Paul Ryan Goes on Offense

Column: Speaker Paul Ryan on 2016, the future of the Republican Party, and the power of ideas

Paul Ryan
Paul Ryan / AP
January 22, 2016

Paul Ryan enters his first full year as speaker of the House with a unified caucus, an ambitious agenda, and an audacious goal: Go on offense against President Obama and the Democratic Party, while laying the predicate for unified Republican control of government in 2017. "We have no clue who our nominee is going to be," Ryan tells me over the phone, "and the last thing we should do is sit around and wait."

Ryan says he learned in 2012 that Republicans should make the case for their policies as quickly and as forcefully as possible. "We can’t sit around and be reactionaries and walk into every trap Obama sets for us. We have to nationalize the election on ideas and give the country a choice." He wants an "honest election" that results in a "mandate election victory" for the next president: "An honest election isn’t running on vague platitudes, it isn’t a personality contest. It’s explaining who you are, what you believe, what you intend to do, and why it relates to people."

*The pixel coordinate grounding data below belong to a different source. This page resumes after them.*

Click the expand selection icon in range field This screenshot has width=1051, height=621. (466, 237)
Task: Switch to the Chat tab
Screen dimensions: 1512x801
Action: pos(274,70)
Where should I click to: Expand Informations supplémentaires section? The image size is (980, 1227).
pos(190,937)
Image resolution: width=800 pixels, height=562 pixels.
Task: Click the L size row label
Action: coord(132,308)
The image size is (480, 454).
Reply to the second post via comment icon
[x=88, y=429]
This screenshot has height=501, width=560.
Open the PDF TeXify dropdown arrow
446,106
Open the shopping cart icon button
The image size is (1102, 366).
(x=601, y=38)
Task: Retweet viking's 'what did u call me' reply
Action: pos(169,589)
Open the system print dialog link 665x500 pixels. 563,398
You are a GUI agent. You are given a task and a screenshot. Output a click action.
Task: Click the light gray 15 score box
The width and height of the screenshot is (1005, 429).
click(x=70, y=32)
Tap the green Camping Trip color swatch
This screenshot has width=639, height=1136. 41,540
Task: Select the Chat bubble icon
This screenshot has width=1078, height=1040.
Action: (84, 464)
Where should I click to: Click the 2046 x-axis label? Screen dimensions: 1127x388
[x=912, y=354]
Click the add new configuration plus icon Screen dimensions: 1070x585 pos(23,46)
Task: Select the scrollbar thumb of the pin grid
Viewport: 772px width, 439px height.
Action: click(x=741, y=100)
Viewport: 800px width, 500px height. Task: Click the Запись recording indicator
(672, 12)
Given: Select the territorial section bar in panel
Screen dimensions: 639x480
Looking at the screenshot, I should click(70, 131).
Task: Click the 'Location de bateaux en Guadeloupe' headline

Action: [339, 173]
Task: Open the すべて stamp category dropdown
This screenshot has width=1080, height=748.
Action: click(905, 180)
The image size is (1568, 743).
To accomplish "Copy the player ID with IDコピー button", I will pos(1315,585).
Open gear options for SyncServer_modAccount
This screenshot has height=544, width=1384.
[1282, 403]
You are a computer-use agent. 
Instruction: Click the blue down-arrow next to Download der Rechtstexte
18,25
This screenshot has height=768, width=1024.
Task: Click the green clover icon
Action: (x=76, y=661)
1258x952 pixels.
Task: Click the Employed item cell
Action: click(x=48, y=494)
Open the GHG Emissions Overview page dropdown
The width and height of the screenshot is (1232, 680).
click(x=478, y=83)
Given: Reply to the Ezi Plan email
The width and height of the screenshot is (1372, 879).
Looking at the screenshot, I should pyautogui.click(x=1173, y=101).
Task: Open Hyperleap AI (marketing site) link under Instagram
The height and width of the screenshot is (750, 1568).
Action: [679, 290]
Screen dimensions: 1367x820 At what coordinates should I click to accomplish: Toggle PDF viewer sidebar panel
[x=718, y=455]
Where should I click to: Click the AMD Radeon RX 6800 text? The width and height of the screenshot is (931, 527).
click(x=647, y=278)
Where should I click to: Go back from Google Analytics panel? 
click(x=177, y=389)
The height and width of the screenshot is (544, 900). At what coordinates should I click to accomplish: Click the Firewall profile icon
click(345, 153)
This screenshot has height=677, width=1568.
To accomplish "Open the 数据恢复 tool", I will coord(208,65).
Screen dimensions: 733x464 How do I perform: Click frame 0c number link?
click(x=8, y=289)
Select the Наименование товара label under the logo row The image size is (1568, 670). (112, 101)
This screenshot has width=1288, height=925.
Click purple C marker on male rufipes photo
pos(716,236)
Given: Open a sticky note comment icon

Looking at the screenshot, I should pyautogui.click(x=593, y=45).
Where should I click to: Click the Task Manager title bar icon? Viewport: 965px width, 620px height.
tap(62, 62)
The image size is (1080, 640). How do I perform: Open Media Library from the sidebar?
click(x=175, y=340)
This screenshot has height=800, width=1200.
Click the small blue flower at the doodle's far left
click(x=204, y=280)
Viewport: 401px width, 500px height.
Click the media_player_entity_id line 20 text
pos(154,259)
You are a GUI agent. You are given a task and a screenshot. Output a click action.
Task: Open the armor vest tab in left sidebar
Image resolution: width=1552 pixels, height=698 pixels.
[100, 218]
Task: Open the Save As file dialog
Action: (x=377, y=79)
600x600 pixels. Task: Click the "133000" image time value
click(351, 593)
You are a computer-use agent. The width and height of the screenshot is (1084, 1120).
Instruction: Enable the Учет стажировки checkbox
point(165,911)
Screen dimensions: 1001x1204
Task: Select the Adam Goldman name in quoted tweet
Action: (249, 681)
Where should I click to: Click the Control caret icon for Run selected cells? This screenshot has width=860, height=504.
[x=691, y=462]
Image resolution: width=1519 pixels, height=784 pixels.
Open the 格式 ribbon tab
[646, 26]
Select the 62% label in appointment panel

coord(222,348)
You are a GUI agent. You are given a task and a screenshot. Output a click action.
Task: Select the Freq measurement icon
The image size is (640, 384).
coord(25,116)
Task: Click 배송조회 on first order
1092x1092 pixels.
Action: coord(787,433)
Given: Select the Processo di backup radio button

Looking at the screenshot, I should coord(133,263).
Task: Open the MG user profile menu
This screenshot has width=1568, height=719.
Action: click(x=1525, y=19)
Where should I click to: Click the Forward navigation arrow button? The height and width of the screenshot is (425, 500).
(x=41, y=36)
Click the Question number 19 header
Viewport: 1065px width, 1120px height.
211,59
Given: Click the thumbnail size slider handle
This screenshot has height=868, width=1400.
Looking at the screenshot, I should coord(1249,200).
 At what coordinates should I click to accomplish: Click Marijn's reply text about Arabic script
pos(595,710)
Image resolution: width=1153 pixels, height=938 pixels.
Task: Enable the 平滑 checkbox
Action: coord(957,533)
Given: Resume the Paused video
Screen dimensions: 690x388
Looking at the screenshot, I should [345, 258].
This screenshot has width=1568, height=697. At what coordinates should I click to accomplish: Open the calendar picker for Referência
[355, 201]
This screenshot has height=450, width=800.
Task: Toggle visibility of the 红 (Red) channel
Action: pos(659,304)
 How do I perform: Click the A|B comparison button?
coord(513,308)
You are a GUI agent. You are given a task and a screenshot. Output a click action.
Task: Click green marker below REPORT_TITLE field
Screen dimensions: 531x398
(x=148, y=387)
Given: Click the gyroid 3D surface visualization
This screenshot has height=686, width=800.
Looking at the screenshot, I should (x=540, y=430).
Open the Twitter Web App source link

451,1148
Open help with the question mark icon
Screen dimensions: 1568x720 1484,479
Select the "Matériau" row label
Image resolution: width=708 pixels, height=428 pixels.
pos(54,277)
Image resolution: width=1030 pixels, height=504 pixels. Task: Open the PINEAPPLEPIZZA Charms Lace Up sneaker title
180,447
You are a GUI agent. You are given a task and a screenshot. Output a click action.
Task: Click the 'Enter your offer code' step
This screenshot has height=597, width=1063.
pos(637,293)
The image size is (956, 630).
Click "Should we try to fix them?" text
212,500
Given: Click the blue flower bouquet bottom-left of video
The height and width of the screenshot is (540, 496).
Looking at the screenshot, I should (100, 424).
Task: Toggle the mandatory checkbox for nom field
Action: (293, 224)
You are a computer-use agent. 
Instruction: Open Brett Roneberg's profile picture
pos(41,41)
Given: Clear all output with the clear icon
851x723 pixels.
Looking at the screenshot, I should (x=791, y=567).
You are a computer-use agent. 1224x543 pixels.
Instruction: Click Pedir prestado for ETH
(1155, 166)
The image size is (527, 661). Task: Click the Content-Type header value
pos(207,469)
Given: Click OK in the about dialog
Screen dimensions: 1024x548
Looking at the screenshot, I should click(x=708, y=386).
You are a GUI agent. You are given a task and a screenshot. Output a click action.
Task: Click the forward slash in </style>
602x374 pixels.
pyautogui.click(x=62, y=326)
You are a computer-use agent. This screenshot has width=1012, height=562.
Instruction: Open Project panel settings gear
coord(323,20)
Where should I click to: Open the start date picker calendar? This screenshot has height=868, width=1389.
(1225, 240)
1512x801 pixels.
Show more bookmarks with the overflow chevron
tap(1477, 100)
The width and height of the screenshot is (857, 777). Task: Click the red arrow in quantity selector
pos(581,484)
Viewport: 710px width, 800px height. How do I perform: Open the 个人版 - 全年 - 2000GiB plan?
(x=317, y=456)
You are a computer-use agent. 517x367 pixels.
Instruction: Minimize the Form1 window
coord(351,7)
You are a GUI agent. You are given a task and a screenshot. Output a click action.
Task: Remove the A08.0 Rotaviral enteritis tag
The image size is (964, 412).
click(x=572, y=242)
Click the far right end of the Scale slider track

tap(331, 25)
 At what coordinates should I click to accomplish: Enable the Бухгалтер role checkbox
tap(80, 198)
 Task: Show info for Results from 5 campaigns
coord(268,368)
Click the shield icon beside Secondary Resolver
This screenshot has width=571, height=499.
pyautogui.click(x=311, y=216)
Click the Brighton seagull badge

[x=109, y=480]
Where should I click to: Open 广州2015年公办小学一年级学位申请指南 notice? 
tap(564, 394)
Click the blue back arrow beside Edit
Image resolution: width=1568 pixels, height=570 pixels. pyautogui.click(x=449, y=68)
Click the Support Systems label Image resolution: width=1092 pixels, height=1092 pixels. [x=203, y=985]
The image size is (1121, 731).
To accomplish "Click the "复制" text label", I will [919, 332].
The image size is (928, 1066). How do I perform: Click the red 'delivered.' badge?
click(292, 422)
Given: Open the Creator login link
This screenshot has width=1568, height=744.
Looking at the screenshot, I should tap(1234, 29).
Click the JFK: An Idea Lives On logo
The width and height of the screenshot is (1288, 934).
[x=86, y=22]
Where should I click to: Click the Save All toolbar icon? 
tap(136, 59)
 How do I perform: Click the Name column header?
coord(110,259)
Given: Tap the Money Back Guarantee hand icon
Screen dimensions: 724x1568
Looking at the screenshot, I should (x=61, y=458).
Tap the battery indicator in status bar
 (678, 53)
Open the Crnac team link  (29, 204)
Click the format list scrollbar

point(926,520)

I spoke to Ryan as he prepared to return to Wisconsin in time for a parent-teacher conference. What’s surprised him most about being speaker, he said, is how much he likes the job. "I reengineered the job, loosening it up, decentralizing power through regular order. I’m not sitting in an office trying to predetermine everything. I’ve made it more of a policy and communications role." He’s stuck to his pledge of dedicating weekends to his family. The atmosphere at the recent House Republican retreat, he said, was "very good, very pumped." Congressmen are energized; they want to work. "We’re not sitting in these jobs hoping to keep them and have careers as politicians. We all know the general direction we want to go."

Ryan doesn’t want the House to be a counterweight to the eventual nominee. He wants it to be complementary, supplying the ideas and proposals that will make the general election campaign substantive and forthright. His model is the election of 1980, when Ryan’s mentors Jack Kemp and Vin Weber added supply-side economics to Ronald Reagan’s conservative portfolio.

In speeches at the Library of Congress in December and at the House retreat last week, Ryan identified five categories of reform: economic growth, health care and entitlements, national security, poverty, and constitutionalism and the separation of powers. Notice immigration is not on the list. Poverty was a major topic at a recent candidates’ forum in South Carolina. "We basically think of this as welfare reform 2.0," Ryan says.

He’s letting proposals develop organically through the process of regular order, with committee chairmen taking point on issues under their jurisdiction. The rollout is planned for the spring and summer so that, by the time the Republican National Convention begins in Cleveland on July 18, the public has a sense of what Republicans would do with the White House and Congress. He says the public will like what it sees. "Republicans win ideas contests. Democrats typically win personality contests."

Do ideas matter? It’s a question I’ve been thinking about lately. The rise of Donald Trump, whose ideas on immigration and trade and foreign policy are so different from those of the last Republican president, has made me wonder if ideas are not as important as the sentiments, emotions, passions, attachments, jealousies, and resentments of the groups and individuals who argue for them.

"Principle matters most," Ryan says after a pause. "And ideas come from principles. Liberty, freedom, self-determination, and government by consent: If you want a government that reflects that, you have to commit yourself publicly to these principles. Ideas are motivating. Ideas are inspirational. Ideas are unifying. As conservatives, we need to win converts. This is what we think is necessary to go out and win converts."

Ryan describes his relationship with the White House as "cordial, professional." He and Joe Biden, his sparring partner in 2012, had "fine, lighthearted conversations" before President Obama’s State of the Union Address. He says he and Senate majority leader Mitch McConnell invited South Carolina Governor Nikki Haley to deliver the GOP response on a joint conference call. She and her team wrote the speech without assistance from Washington. Ryan saw a draft the night before. "This looks good to me," he said, adding that he doesn’t think Haley was referring to Trump in particular when she decried the "angriest voices" garnering attention and support during this election cycle.

Ryan is not an angry voice. Yet he’s determined to be heard amid the din of the presidential campaign and the rush of global events. It’s worth pausing to reflect on his remarkable rise during the Obama presidency. In the space of seven years, he’s gone from the ranking member of the House Budget Committee to vice presidential nominee to second in line for the presidency. He’s gone from proposing an overhaul of taxes and entitlements to organizing a full-scale reinvention of U.S. domestic and foreign policy. He’s gone from conservative wunderkind to, in the eyes of his critics, the paragon of the Republican establishment. He’s 45 years old.

A thought occurred to me as I watched the president’s final State of the Union. Barack Obama will be gone next year. And Paul Ryan is just getting started.